13
11

Delete article

Deleted articles cannot be recovered.

Draft of this article would be also deleted.

Are you sure you want to delete this article?

More than 1 year has passed since last update.

t-SNEの教師ありハイパーパラメーターチューニング

Last updated at Posted at 2022-03-29

高次元データを可視化する手法のひとつとして、t-SNE という手法が人気です。ですがこの手法、パラメータがいろいろあって、それによって結果が大きく異なり、しかも、結果の良し悪しを判断する「定量的な」手法が存在しないという問題があります(「主観的な」手法はあるにしても)。

(「いや、存在するよ」という方がいらっしゃれば、コメントをいただけると大変ありがたいです。
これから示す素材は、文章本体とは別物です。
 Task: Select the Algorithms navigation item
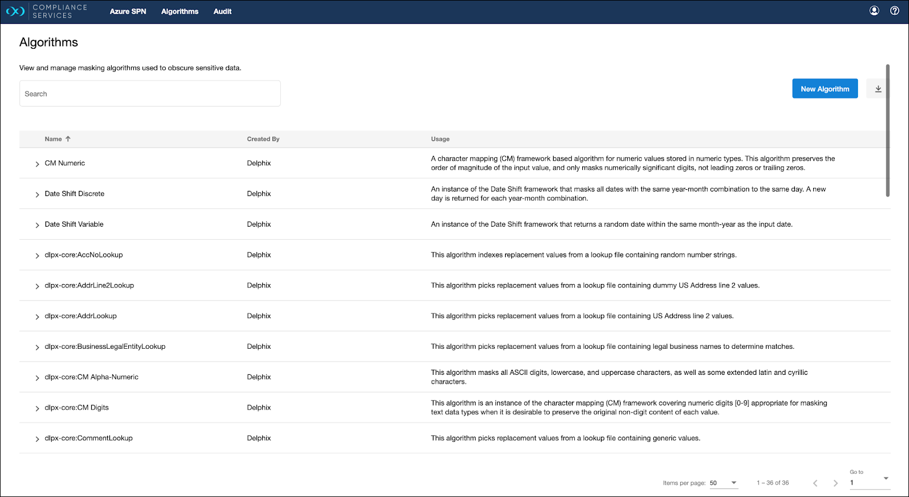coord(180,11)
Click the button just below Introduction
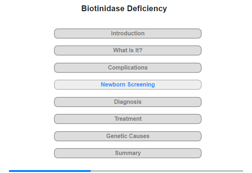This screenshot has width=252, height=173. click(x=128, y=50)
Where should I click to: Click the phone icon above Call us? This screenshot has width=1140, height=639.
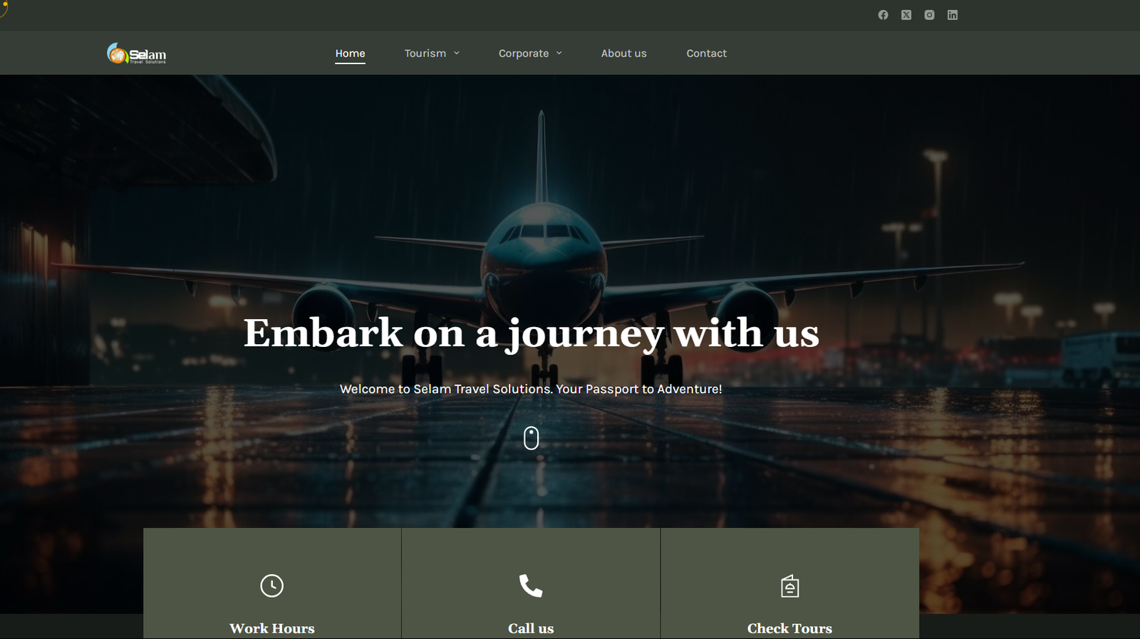(531, 586)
)

t-SNE については、この記事などが分かりやすいです。

t-SNE でパラメータを変化させる

t-SNE は scikit-learn に実装されているので、それを使ってみましょう。

糖尿病データセット

お試し用のデータとして、scikit-learn で取得できる糖尿病データセットを用いてみます。

from sklearn.manifold import TSNE

import sklearn.datasets
import matplotlib.pyplot as plt

dataset = sklearn.datasets.load_diabetes()

mapper = TSNE()
embedding = mapper.fit_transform(dataset.data)
plt.scatter(embedding[:, 0], embedding[:, 1], c=dataset.target, alpha=0.5)
plt.colorbar()
plt.show()

t_SNEの教師ありハイパーパラメーターチューニング_1_1.png

ここで、点の色は dataset.target にある変数で、この値は t-SNE の学習に用いられていないことに注意してください。 t-SNE は「教師なし学習」の一種であり、学習に用いた高次元データの構造を可視化する働きをするのですが、その結果として、学習に用いていない変数との関係が見えてくることもあります。
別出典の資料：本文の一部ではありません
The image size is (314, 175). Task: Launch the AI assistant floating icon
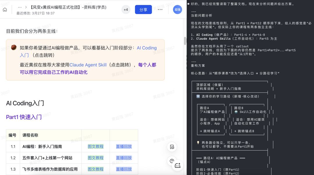click(178, 165)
さて、パラメータを変えると、このマッピングがどのくらい変わってしまうのかを見てみましょう。

perplexity

from sklearn.manifold import TSNE
import sklearn.datasets
import matplotlib.pyplot as plt

dataset = sklearn.datasets.load_diabetes()

for perplexity in (5, 10, 30, 50):
    mapper = TSNE(perplexity=perplexity)
    embedding = mapper.fit_transform(dataset.data)
    title='perplexity = {0}'.format(perplexity)
    plt.title(title)
    plt.scatter(embedding[:, 0], embedding[:, 1], c=dataset.target, alpha=0.5)
    plt.colorbar()
    plt.show()

t_SNEの教師ありハイパーパラメーターチューニング_3_1.png

t_SNEの教師ありハイパーパラメーターチューニング_3_3.png

t_SNEの教師ありハイパーパラメーターチューニング_3_5.png

t_SNEの教師ありハイパーパラメーターチューニング_3_7.png

early_exaggeration

from sklearn.manifold import TSNE
import sklearn.datasets
import matplotlib.pyplot as plt

dataset = sklearn.datasets.load_diabetes()

for early_exaggeration in (6, 12, 24, 48):
    mapper = TSNE(early_exaggeration=early_exaggeration)
    embedding = mapper.fit_transform(dataset.data)
    title='early_exaggeration = {0}'.format(early_exaggeration)
    plt.title(title)
    plt.scatter(embedding[:, 0], embedding[:, 1], c=dataset.target, alpha=0.5)
    plt.colorbar()
    plt.show()

t_SNEの教師ありハイパーパラメーターチューニング_5_1.png

t_SNEの教師ありハイパーパラメーターチューニング_5_3.png

t_SNEの教師ありハイパーパラメーターチューニング_5_5.png

t_SNEの教師ありハイパーパラメーターチューニング_5_7.png

init

from sklearn.manifold import TSNE
import sklearn.datasets
import matplotlib.pyplot as plt

dataset = sklearn.datasets.load_diabetes()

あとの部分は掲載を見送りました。